**Entries provided:**
....................

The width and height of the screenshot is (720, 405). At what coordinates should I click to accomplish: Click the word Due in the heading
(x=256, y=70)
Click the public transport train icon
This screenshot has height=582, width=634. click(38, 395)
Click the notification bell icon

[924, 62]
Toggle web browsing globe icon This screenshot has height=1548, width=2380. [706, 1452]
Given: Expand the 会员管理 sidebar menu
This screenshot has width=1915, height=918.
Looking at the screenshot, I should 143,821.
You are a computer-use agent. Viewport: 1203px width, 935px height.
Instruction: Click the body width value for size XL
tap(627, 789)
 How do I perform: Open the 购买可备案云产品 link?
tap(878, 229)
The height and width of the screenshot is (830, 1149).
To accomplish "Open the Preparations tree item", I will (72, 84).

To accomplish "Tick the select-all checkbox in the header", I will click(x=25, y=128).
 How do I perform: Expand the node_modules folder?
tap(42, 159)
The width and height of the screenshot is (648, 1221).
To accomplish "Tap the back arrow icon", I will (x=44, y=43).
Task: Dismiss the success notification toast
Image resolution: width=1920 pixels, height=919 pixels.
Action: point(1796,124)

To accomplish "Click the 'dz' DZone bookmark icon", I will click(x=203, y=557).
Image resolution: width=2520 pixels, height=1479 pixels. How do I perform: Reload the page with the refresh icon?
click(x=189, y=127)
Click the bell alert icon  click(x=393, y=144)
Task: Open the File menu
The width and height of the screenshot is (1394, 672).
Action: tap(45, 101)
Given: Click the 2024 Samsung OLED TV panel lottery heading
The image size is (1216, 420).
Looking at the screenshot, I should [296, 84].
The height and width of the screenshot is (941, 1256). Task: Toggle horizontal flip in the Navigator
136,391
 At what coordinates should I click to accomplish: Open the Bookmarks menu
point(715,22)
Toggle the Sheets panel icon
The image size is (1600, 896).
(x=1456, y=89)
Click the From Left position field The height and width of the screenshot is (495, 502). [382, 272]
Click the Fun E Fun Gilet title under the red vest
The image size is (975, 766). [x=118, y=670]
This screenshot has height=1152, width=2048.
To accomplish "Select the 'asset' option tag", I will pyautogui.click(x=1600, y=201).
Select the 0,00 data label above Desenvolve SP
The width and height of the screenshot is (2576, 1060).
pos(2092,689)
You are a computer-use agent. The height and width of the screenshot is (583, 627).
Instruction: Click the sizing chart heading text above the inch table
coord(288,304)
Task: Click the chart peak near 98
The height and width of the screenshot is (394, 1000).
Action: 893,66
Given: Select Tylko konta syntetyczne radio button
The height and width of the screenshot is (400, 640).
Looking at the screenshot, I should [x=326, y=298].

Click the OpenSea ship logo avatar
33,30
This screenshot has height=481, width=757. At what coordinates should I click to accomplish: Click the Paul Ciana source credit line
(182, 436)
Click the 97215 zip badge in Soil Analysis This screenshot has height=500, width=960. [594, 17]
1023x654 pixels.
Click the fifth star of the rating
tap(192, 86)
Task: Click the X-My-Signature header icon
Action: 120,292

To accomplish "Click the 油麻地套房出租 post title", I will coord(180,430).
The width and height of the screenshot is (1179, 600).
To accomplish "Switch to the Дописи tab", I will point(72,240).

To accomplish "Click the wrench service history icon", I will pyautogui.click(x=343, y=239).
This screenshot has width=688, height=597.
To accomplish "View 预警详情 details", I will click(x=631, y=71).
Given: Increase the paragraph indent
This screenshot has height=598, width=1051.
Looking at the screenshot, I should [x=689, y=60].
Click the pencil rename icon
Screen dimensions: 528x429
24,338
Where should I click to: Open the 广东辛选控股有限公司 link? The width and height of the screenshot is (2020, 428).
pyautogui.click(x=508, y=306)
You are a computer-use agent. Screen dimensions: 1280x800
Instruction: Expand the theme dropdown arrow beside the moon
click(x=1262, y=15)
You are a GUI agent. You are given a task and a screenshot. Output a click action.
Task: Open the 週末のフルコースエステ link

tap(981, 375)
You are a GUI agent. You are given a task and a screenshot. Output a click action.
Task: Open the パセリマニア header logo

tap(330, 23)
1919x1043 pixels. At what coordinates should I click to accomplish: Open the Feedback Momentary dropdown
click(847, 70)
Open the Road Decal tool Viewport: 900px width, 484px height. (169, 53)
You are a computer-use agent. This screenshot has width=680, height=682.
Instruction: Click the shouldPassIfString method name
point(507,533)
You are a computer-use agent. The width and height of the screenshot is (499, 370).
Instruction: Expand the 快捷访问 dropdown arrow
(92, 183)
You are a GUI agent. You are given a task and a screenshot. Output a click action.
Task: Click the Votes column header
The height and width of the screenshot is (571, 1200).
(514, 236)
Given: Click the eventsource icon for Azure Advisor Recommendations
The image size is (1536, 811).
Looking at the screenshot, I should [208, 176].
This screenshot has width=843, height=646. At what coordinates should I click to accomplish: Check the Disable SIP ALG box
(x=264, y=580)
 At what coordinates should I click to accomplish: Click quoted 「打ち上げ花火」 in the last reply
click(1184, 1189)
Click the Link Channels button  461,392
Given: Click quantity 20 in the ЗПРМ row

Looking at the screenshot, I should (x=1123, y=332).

....................

**Task directions:** Above are some records. Print them all exactly.

**Output of the task:**
The width and height of the screenshot is (720, 405). At what coordinates should I click to accomplish: Click the word Due in the heading
(x=256, y=70)
Click the public transport train icon
This screenshot has height=582, width=634. click(38, 395)
Click the notification bell icon

[924, 62]
Toggle web browsing globe icon This screenshot has height=1548, width=2380. [706, 1452]
Given: Expand the 会员管理 sidebar menu
This screenshot has width=1915, height=918.
Looking at the screenshot, I should 143,821.
You are a computer-use agent. Viewport: 1203px width, 935px height.
Instruction: Click the body width value for size XL
tap(627, 789)
 How do I perform: Open the 购买可备案云产品 link?
tap(878, 229)
The height and width of the screenshot is (830, 1149).
To accomplish "Open the Preparations tree item", I will (72, 84).

To accomplish "Tick the select-all checkbox in the header", I will click(x=25, y=128).
 How do I perform: Expand the node_modules folder?
tap(42, 159)
The width and height of the screenshot is (648, 1221).
To accomplish "Tap the back arrow icon", I will (x=44, y=43).
Task: Dismiss the success notification toast
Image resolution: width=1920 pixels, height=919 pixels.
Action: point(1796,124)

To accomplish "Click the 'dz' DZone bookmark icon", I will click(x=203, y=557).
Image resolution: width=2520 pixels, height=1479 pixels. How do I perform: Reload the page with the refresh icon?
click(x=189, y=127)
Click the bell alert icon  click(x=393, y=144)
Task: Open the File menu
The width and height of the screenshot is (1394, 672).
Action: tap(45, 101)
Given: Click the 2024 Samsung OLED TV panel lottery heading
The image size is (1216, 420).
Looking at the screenshot, I should [296, 84].
The height and width of the screenshot is (941, 1256). Task: Toggle horizontal flip in the Navigator
136,391
 At what coordinates should I click to accomplish: Open the Bookmarks menu
point(715,22)
Toggle the Sheets panel icon
The image size is (1600, 896).
(x=1456, y=89)
Click the From Left position field The height and width of the screenshot is (495, 502). [382, 272]
Click the Fun E Fun Gilet title under the red vest
The image size is (975, 766). [x=118, y=670]
This screenshot has height=1152, width=2048.
To accomplish "Select the 'asset' option tag", I will pyautogui.click(x=1600, y=201).
Select the 0,00 data label above Desenvolve SP
The width and height of the screenshot is (2576, 1060).
pos(2092,689)
You are a computer-use agent. The height and width of the screenshot is (583, 627).
Instruction: Click the sizing chart heading text above the inch table
coord(288,304)
Task: Click the chart peak near 98
The height and width of the screenshot is (394, 1000).
Action: 893,66
Given: Select Tylko konta syntetyczne radio button
The height and width of the screenshot is (400, 640).
Looking at the screenshot, I should [x=326, y=298].

Click the OpenSea ship logo avatar
33,30
This screenshot has height=481, width=757. At what coordinates should I click to accomplish: Click the Paul Ciana source credit line
(182, 436)
Click the 97215 zip badge in Soil Analysis This screenshot has height=500, width=960. [594, 17]
1023x654 pixels.
Click the fifth star of the rating
tap(192, 86)
Task: Click the X-My-Signature header icon
Action: 120,292

To accomplish "Click the 油麻地套房出租 post title", I will coord(180,430).
The width and height of the screenshot is (1179, 600).
To accomplish "Switch to the Дописи tab", I will point(72,240).

To accomplish "Click the wrench service history icon", I will pyautogui.click(x=343, y=239).
This screenshot has width=688, height=597.
To accomplish "View 预警详情 details", I will click(x=631, y=71).
Given: Increase the paragraph indent
This screenshot has height=598, width=1051.
Looking at the screenshot, I should [x=689, y=60].
Click the pencil rename icon
Screen dimensions: 528x429
24,338
Where should I click to: Open the 广东辛选控股有限公司 link? The width and height of the screenshot is (2020, 428).
pyautogui.click(x=508, y=306)
You are a computer-use agent. Screen dimensions: 1280x800
Instruction: Expand the theme dropdown arrow beside the moon
click(x=1262, y=15)
You are a GUI agent. You are given a task and a screenshot. Output a click action.
Task: Open the 週末のフルコースエステ link

tap(981, 375)
You are a GUI agent. You are given a task and a screenshot. Output a click action.
Task: Open the パセリマニア header logo

tap(330, 23)
1919x1043 pixels. At what coordinates should I click to accomplish: Open the Feedback Momentary dropdown
click(847, 70)
Open the Road Decal tool Viewport: 900px width, 484px height. (169, 53)
You are a computer-use agent. This screenshot has width=680, height=682.
Instruction: Click the shouldPassIfString method name
point(507,533)
You are a computer-use agent. The width and height of the screenshot is (499, 370).
Instruction: Expand the 快捷访问 dropdown arrow
(92, 183)
You are a GUI agent. You are given a task and a screenshot. Output a click action.
Task: Click the Votes column header
The height and width of the screenshot is (571, 1200).
(514, 236)
Given: Click the eventsource icon for Azure Advisor Recommendations
The image size is (1536, 811).
Looking at the screenshot, I should [208, 176].
This screenshot has width=843, height=646. At what coordinates should I click to accomplish: Check the Disable SIP ALG box
(x=264, y=580)
 At what coordinates should I click to accomplish: Click quoted 「打ち上げ花火」 in the last reply
click(1184, 1189)
Click the Link Channels button  461,392
Given: Click quantity 20 in the ЗПРМ row

Looking at the screenshot, I should (x=1123, y=332).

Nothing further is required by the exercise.